Pantau - Komisi XIII DPR RI menyetujui usulan tambahan anggaran Komisi Nasional Hak Asasi Manusia (Komnas HAM) tahun anggaran 2027 sebesar Rp99.351.518.000 atau sekitar Rp99,35 miliar untuk memperkuat pelaksanaan tugas dan fungsi lembaga tersebut.
Persetujuan itu disampaikan Ketua Komisi XIII DPR RI Willy Aditya saat membacakan kesimpulan rapat bersama Komnas HAM di Gedung DPR RI, Jakarta, Selasa.
"Menyetujui usulan tambahan anggaran Komnas HAM tahun anggaran 2027," kata Ketua Komisi XIII DPR RI Willy Aditya membacakan kesimpulan rapat dengan Komnas HAM di Gedung DPR RI, Jakarta, Selasa.
Tambahan anggaran tersebut akan dialokasikan ke dalam dua kelompok program utama Komnas HAM, yakni Rp18 miliar untuk program dukungan manajemen dan Rp81,35 miliar untuk program pemajuan dan penegakan hak asasi manusia.
Pagu Awal Dinilai Belum Proporsional
Ketua Komnas HAM Anis Hidayah dalam rapat tersebut menjelaskan lembaganya sebelumnya mendapatkan pagu anggaran 2027 sebesar Rp94.237.687.000 atau sekitar Rp94,23 miliar.
Komnas HAM menilai komposisi pagu tersebut belum proporsional dengan tugas dan fungsi yang harus dijalankan karena sejumlah kegiatan mendapatkan alokasi anggaran Rp0.
Kegiatan yang belum memperoleh anggaran antara lain pengaduan proaktif di berbagai wilayah, penanganan perkara pelanggaran HAM berat, serta layanan pengamatan situasi HAM terhadap isu-isu tertentu.
Penanganan aduan dan pengelolaan arsip perkara, pengelolaan platform data HAM, penyusunan dan diseminasi standar norma HAM, serta pelatihan HAM juga belum mendapatkan alokasi anggaran.
Sejumlah kegiatan kesekretariatan Komnas HAM turut belum memperoleh dukungan anggaran dalam pagu tersebut.
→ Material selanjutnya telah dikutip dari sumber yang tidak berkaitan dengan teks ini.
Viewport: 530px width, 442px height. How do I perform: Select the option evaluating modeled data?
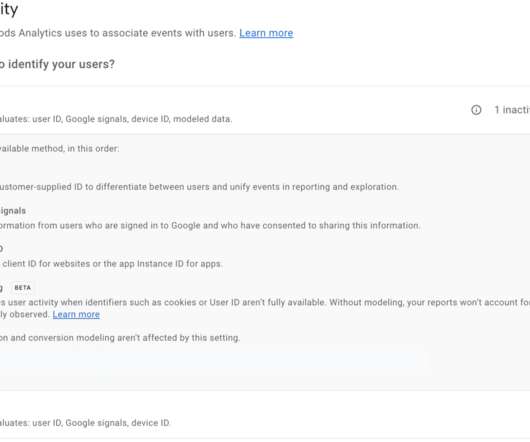pos(265,110)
"Pagu yang ada berimplikasi pada terbatasnya ruang fiskal untuk mendukung pelaksanaan tugas fungsi secara optimal," kata Anis.
Menurut Anis, kondisi anggaran tersebut berpotensi membuat Komnas HAM tidak dapat menangani pengaduan dugaan pelanggaran HAM secara optimal maupun melaksanakan pengaduan proaktif di berbagai wilayah sebagaimana dibutuhkan.
Keterbatasan anggaran juga berdampak terhadap daya jangkau pemantauan dan kemampuan Komnas HAM melakukan mediasi langsung di lapangan.
Kondisi tersebut berpotensi memengaruhi kualitas penanganan kasus pelanggaran HAM, termasuk kedalaman proses verifikasi faktual dan ketepatan waktu penanganan perkara.
Komnas HAM juga dinilai tidak dapat melakukan penyelidikan terhadap peristiwa yang diduga merupakan pelanggaran HAM berat serta mengoptimalkan pengamatan situasi HAM terhadap isu-isu tertentu apabila komposisi anggaran tetap dipertahankan.
Kebutuhan Ideal Anggaran Mencapai Rp193,5 Miliar
Berdasarkan kebutuhan tersebut, Komnas HAM mengusulkan tambahan anggaran Rp99,35 miliar agar kebutuhan ideal anggaran lembaga pada 2027 sebesar Rp193.589.205.000 atau sekitar Rp193,5 miliar dapat terpenuhi.
Dari tambahan anggaran yang diusulkan, sebesar Rp23,8 miliar direncanakan untuk kegiatan pemajuan HAM dan Rp30 miliar untuk kegiatan penegakan HAM.
Sebesar Rp12,54 miliar direncanakan untuk mendukung operasional sekretariat Komnas HAM di tingkat provinsi, sedangkan Rp15 miliar dialokasikan untuk pelaksanaan fungsi pengawasan.
Komnas HAM juga merencanakan Rp3 miliar untuk belanja operasional perkantoran dan Rp15 miliar lainnya untuk pelaksanaan tugas kesekretariatan.
Dengan persetujuan Komisi XIII DPR RI tersebut, tambahan anggaran diarahkan untuk memperkuat dukungan manajemen serta pelaksanaan fungsi pemajuan dan penegakan HAM yang sebelumnya menghadapi keterbatasan alokasi.